As John Maxwell says, “People buy into the leader before they buy into the vision.” In today’s business environment, CFO leaders are not just number crunchers (if they ever were). They’re catalysts for change, developing strategic insight based on a data driven approach. And like all good leaders, they say no, even when the more popular decision would be to say yes.
Today, the CFO is a catalyst for change within the organization. Using a data driven approach, CFOs assess which strategies could create value and then foster alignment between key decision-makers to gain momentum on the resulting initiatives. As Pamela R. Murphy and Yolande E. Chin write in their article “The CFO Competency Map” CFOs create accountability and focus on “establishing a value attitude throughout the organization.” And like any great leader, they marry the ability to listen to others, with the courage to make tough decisions.
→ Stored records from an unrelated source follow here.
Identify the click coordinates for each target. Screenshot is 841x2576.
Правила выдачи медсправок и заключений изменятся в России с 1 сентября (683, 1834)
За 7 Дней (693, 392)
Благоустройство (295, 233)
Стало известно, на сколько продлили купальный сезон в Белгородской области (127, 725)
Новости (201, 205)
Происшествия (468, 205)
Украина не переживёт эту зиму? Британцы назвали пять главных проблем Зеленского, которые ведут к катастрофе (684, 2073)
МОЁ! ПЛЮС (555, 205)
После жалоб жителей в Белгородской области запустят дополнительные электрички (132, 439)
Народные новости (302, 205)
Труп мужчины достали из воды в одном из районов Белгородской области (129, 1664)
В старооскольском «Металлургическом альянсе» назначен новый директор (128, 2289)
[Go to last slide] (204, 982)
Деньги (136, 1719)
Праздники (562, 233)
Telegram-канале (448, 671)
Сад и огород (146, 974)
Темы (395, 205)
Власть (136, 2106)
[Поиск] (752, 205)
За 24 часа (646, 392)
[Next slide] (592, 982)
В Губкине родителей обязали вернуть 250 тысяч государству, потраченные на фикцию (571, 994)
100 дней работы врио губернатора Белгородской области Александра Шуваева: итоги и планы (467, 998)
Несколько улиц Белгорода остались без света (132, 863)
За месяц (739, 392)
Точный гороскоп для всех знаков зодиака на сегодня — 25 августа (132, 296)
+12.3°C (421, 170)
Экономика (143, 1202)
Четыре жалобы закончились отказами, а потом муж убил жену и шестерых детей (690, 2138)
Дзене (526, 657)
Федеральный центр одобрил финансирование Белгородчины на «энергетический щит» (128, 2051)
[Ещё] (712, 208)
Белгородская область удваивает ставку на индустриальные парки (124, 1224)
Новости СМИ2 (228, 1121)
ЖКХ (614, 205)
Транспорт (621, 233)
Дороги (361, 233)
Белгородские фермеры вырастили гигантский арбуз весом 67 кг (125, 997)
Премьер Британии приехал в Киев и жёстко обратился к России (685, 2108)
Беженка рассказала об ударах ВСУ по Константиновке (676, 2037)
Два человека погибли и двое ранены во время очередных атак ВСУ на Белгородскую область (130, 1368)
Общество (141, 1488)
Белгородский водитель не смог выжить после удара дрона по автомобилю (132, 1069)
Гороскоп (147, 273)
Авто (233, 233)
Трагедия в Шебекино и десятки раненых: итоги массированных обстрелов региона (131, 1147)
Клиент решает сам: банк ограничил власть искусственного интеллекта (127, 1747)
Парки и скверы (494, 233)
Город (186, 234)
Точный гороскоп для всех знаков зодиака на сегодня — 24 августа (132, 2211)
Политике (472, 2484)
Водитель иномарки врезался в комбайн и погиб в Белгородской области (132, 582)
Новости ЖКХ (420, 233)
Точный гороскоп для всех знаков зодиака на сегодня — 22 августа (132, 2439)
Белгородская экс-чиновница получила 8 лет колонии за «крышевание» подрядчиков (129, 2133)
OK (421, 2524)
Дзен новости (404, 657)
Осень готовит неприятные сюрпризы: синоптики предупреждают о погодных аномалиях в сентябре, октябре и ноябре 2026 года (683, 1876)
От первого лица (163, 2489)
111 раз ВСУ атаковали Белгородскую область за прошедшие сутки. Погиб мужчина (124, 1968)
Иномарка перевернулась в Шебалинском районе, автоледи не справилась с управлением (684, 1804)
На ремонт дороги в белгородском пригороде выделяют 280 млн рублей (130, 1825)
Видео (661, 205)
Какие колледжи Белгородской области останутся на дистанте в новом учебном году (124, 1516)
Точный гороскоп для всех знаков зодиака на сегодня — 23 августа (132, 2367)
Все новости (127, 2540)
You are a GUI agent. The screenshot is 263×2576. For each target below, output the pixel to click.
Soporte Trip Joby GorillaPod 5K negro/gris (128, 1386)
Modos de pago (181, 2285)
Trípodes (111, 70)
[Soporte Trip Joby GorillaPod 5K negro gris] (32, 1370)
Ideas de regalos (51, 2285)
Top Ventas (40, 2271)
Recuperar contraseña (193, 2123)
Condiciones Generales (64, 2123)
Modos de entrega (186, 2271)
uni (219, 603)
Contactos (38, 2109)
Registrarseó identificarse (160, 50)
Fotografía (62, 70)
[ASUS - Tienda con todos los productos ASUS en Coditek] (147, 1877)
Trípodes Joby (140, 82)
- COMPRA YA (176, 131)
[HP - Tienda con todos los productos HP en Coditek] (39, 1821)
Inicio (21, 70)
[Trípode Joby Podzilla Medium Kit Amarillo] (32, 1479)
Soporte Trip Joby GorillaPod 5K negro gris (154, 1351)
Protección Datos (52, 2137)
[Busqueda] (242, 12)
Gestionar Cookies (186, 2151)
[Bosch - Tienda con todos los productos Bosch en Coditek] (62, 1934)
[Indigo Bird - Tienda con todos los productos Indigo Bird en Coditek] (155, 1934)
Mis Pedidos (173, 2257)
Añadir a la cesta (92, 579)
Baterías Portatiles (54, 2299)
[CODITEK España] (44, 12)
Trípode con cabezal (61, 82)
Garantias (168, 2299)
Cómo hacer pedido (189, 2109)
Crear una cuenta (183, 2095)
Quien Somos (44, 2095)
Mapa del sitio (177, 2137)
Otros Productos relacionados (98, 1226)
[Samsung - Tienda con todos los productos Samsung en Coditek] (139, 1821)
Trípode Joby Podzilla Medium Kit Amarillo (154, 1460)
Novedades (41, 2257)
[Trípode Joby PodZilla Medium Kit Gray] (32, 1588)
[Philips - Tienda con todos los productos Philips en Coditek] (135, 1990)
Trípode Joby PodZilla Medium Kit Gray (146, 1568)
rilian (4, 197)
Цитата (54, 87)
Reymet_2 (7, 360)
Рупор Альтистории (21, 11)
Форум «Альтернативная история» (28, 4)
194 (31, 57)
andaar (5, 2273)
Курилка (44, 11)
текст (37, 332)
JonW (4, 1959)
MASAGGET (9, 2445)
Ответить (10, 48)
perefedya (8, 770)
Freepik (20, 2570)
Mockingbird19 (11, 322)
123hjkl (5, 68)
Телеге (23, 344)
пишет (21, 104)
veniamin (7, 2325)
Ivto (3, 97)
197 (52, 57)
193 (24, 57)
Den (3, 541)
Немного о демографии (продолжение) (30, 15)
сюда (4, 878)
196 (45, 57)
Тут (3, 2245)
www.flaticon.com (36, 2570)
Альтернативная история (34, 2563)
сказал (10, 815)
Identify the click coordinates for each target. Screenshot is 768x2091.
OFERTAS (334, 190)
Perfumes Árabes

The word “steward” has an appealing ring to it. This stems from the feeling that a steward has a caretaker like approach to whatever they are responsible for. CFOs, with their privileged access to information across an organization, are often trusted advisors. They ensure that their company complies with financial and reporting demands, and take the lead on risk management and asset preservation. The responsibilities of stewardship are profound and as Jason Karaian writes in “How CFOs Took Over the Boardroom” company missteps “fall disproportionately on the CFO.”
With their analytical approach, CFOs provide perspective on growth and innovation. They are change agents, responsible for balancing costs and service levels. They are trusted advisors to upper management, and stewards of the company’s assets. In a role that continues to evolve, the image of a CFO pouring over numbers in an isolated office is no longer an accurate reflection of the job’s demands.